Fayed's insistence on installing a statue of his late friend Michael Jackson outside the ground now seems a small price to pay for the stewardship of a man who was willing to make interest-free loans of £187m to the club, while abandoning any plans he might have had for flogging off the real estate to those interested in building luxury apartments with Thames views. When he did sell the club last summer, for something close to £200m, it seemed that he had recouped his outlay, with perhaps a relatively small profit that few would begrudge.


But there could be no guarantee that the next owner would maintain the record of success and stability, and so it has proved.

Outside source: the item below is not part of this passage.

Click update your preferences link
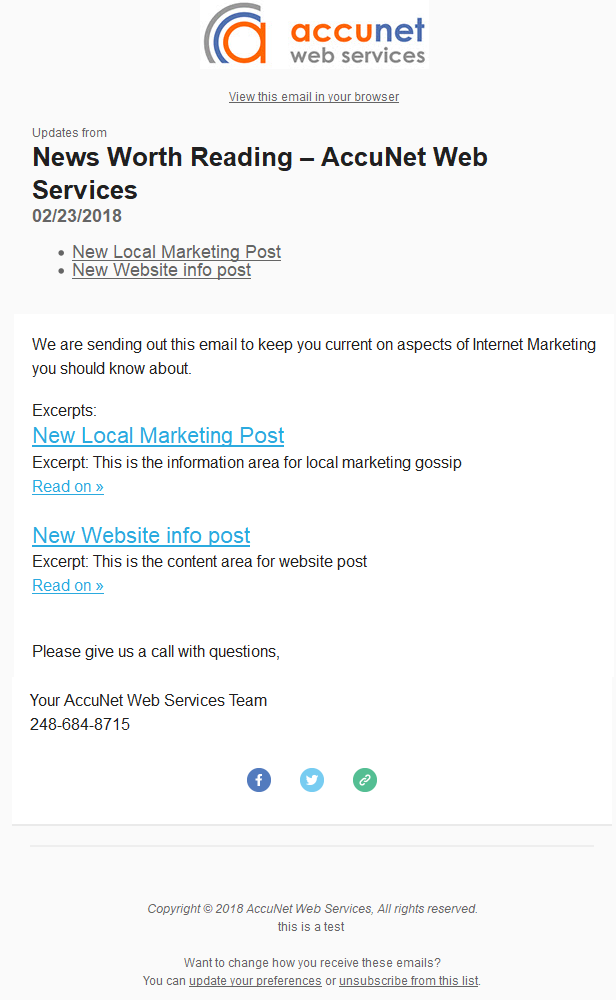 (255, 981)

Shahid Khan, a Pakistani-born American citizen who made his fortune in automobile parts and also owns the NFL's Jacksonville Jaguars, has dismissed two managers since the start of the season and is now on his third. Felix Magath, the 60-year-old former Germany international midfielder and an experienced but not uncontroversial manager, has 11 games left in which to lift the team off the bottom of the table and reach a place of safety, starting with Chelsea at home on Saturday. The odds do not look favourable.

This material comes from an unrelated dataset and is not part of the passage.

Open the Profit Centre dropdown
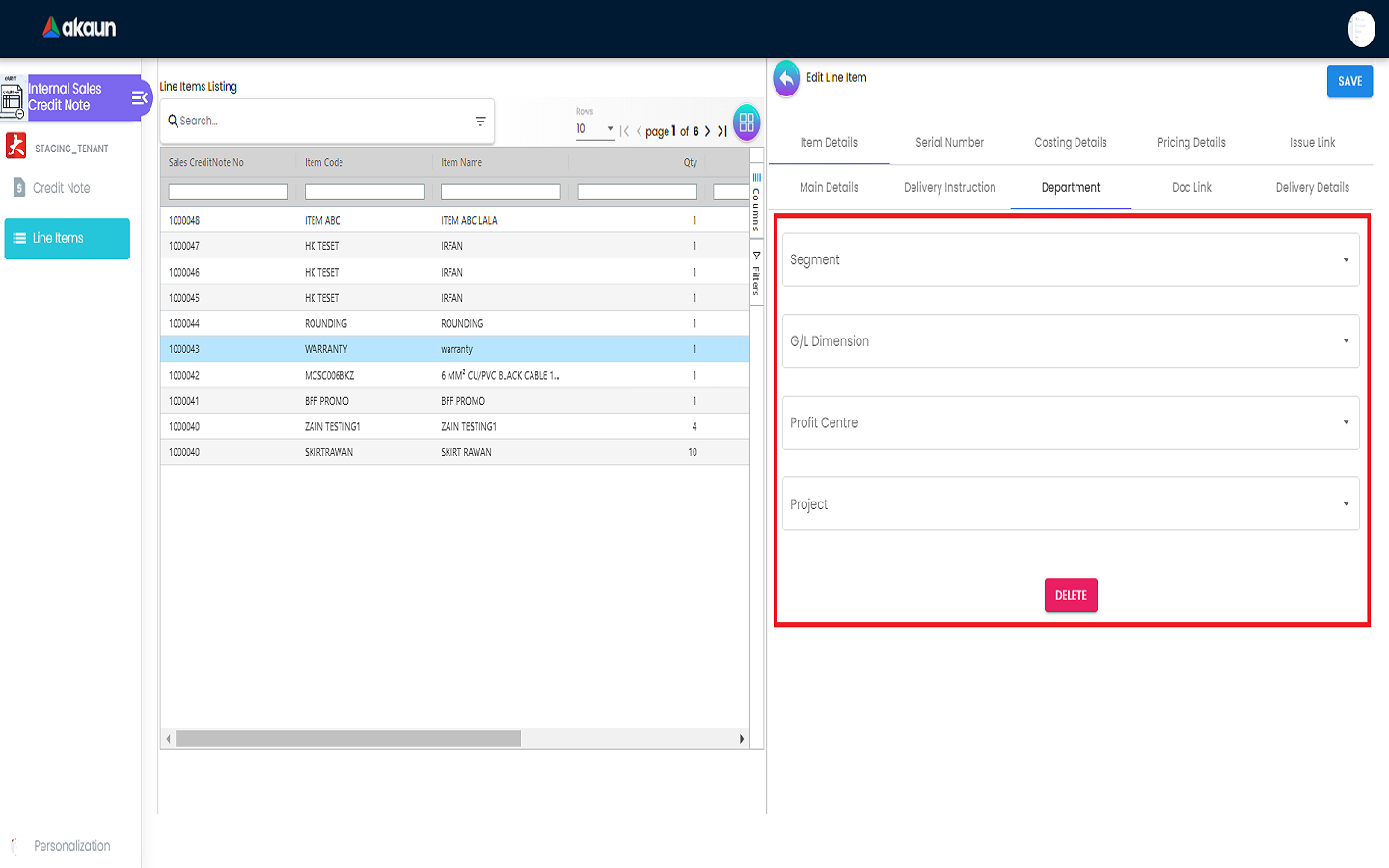 click(x=1070, y=423)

Would they be in this demoralising position had Fayed stayed on? At least, unlike his successor, he was not one of those absentee owners who resemble the rich folk currently purchasing London mansions and penthouse flats as investments and leaving them empty. Khan attends the occasional match at the Cottage – which is more than can be said for Sheikh Mansour of Abu Dhabi, the owner of Manchester City – but his physical commitment, like his knowledge of football, is at best semi-detached.


His decision to remove the Jackson effigy was welcomed, and at least he has not emulated Vincent Tan's decision to change Cardiff City's colours and emblem. On Friday we heard the BBC's David Ornstein interviewing Tan, the Malaysian billionaire making his feelings plain about the "10%, or 5%, or maybe a few hundred" fans who objected to that switch and to his decision to replace Malky Mackay with Ole Gunnar Solskjaer.


"I came to your town," he said. "I saved your club. I put in a lot of money. I took it up after 51 years into the Premier League. Supporters, it is your club. Why do you have to do stupid things and be influenced by people who have done things that are not right for the club?"


At a guess, Tan is not a man used to criticism or disapproval. He prefers a show of the gratitude he believes to be his due. "Perhaps they can find an owner who likes blue," he said. "He can buy me out and change it back. Then I go somewhere else and do another red club." His smile barely camouflaged the hint of petulance.


All over England, historic clubs – Blackburn Rovers, Hull City, Nottingham Forest, Southampton, Birmingham City, Derby County, Leeds United, Leicester City, Watford, Coventry City – are following the trend laid down by Fayed at Fulham and continued by Milan Mandaric, Roman Abramovich, the Glazer family, Randy Lerner, Flavio Briatore, Thaksin Shinawatra and others. Last Saturday I went to the Valley, where Charlton Athletic changed hands in January. Roland Duchâtelet, who also owns Standard Liège as well as second-division clubs in Holland and Spain, has not used a position in the relegation zone as an excuse to dismiss Chris Powell. They moved off the bottom by beating QPR in injury time with the only goal of the match, and three days later they knocked out Sheffield Wednesday to reach the quarter-finals of the FA Cup, so perhaps his patience is getting its reward.


Supporters never know what they are going to get from a new owner. They pray for a Mansour, with limitless resources and shrewd lieutenants. They fear a Glazer-style takeover, with vast sums disappearing to repay unnecessary debts. They dread a Briatore, sowing chaos. They are ambivalent about a Tan, who makes their patrimony the price of promotion. They are uneasy about the deeper motives of owners with clubs in several countries. What they want above all is success, but in bad times they want owners who love the game and feel connected to them. And whatever his defects, they could say that about Mohamed Al Fayed, the first of his kind and in some ways still the best.